_PROBLEM REQUIREMENTS_:
Rewrite all of the rows with "bet amount" changed to "wager amount" and nothing else altered, leaving out the pictures.

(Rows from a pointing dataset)
╭──
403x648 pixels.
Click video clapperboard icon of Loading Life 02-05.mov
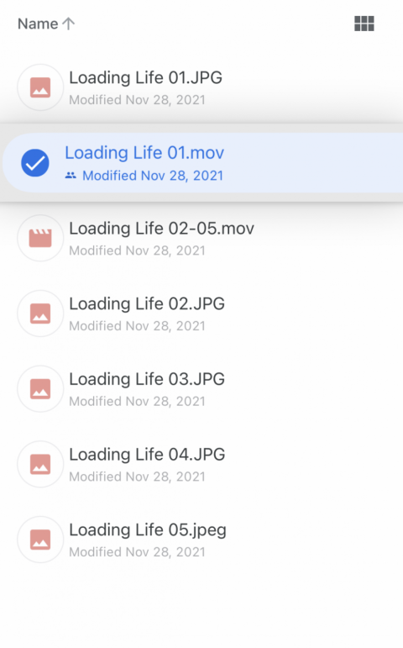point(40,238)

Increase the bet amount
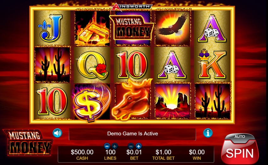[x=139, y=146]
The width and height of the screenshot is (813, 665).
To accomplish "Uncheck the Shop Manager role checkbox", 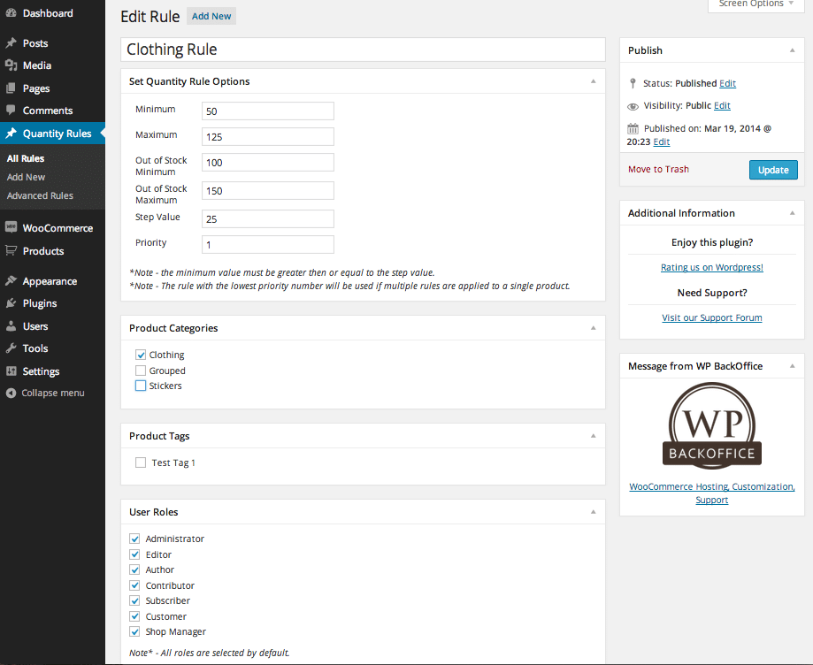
╰──
_CORRECT ANSWER_:
403x648 pixels.
Click video clapperboard icon of Loading Life 02-05.mov
point(40,238)

Increase the wager amount
[x=139, y=146]
The width and height of the screenshot is (813, 665).
To accomplish "Uncheck the Shop Manager role checkbox", 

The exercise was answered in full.